Created by: levjj
In the following example, $a
gets bound to the second token, throwing away the first binding:
macro foo {
rule { $a $a } => { alert($a); }
}
foo "hello" "world"
// expands to
alert('world');
As a reference, if you do the same thing in Racket, it will fail at compile time:
(define-syntax foo
(syntax-rules ()
((_ a a)
(printf "~a\n" (list a)))))
;; ERROR: syntax-rules: variable used twice in pattern in: a
The behavior in Racket is definitely more intuitive than the current behavior in sweet.js. However, I would actually propose that repeating a variable in a pattern should not throw an error but should actually try to match with the current binding. The idea is that if you repeat a variable, you also want the matched tokens to repeat.
foo "hello" "world" // would not match
foo "hello" "hello" // expands to alert('hello')
It is possible that somebody uses the current behavior in order to overwrite previous assigned tokens in pattern. In that case, this change would actually break things. Additionally, there might be complicated edge cases with named bindings, etc. which produce unintuitive behavior. However, it would probably be still an improvement over the current confusing behavior.
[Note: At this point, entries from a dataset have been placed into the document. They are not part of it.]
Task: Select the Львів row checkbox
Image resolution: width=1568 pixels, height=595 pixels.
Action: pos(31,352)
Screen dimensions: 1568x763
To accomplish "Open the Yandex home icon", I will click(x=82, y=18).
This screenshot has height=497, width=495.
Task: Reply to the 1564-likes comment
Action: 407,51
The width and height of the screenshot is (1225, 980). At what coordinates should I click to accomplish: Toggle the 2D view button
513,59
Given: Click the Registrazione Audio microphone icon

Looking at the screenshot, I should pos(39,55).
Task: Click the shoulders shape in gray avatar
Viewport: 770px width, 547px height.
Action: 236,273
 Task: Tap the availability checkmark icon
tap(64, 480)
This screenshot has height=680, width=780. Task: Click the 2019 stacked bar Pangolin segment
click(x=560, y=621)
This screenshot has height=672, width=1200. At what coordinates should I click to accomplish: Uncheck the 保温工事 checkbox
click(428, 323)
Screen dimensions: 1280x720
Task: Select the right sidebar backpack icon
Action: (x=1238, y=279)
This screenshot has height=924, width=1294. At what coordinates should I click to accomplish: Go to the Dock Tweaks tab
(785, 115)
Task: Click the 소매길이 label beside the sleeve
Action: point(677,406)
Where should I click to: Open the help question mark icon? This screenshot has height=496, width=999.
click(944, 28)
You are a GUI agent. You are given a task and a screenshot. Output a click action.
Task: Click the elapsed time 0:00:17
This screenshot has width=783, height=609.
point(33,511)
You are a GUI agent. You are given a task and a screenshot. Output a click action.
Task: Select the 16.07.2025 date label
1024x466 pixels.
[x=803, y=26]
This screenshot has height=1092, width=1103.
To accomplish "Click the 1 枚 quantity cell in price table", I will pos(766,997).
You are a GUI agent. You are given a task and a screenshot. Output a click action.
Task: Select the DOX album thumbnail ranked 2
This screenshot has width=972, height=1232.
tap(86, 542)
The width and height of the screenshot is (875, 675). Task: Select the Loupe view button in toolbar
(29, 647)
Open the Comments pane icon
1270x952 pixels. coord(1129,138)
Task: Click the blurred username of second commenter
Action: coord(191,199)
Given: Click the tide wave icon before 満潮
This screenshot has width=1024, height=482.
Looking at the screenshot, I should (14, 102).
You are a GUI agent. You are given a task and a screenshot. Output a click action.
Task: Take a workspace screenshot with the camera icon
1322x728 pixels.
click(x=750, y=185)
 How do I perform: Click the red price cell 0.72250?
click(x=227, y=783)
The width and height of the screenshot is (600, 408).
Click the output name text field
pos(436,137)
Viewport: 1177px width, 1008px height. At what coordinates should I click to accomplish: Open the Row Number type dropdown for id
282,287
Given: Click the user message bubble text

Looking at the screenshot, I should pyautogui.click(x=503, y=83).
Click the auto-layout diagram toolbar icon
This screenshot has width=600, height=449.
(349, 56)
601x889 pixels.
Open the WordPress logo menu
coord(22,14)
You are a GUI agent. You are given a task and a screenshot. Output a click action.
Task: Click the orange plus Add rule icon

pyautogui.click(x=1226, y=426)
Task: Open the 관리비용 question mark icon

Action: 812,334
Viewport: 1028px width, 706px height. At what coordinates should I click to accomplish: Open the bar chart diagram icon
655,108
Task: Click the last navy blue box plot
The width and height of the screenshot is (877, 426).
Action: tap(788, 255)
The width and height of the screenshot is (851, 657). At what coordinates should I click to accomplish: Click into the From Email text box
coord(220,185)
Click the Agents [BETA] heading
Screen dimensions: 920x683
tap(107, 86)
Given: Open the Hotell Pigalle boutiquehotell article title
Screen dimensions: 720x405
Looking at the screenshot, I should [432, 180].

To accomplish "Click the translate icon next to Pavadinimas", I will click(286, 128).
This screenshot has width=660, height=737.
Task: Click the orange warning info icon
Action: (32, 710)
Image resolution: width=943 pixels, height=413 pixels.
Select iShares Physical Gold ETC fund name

On a side note, the proposed behavior roughly corresponds to the pattern matching in Racket's Redex system:
If it is a non-terminal, it matches any of the right-hand sides of that non-terminal. If the non-terminal appears twice in a single pattern, then the match is constrained to expressions that are the same
I would appreciate any feedback on this. If there are no serious concerns with this proposal, I would be open to implement this and create a pull request.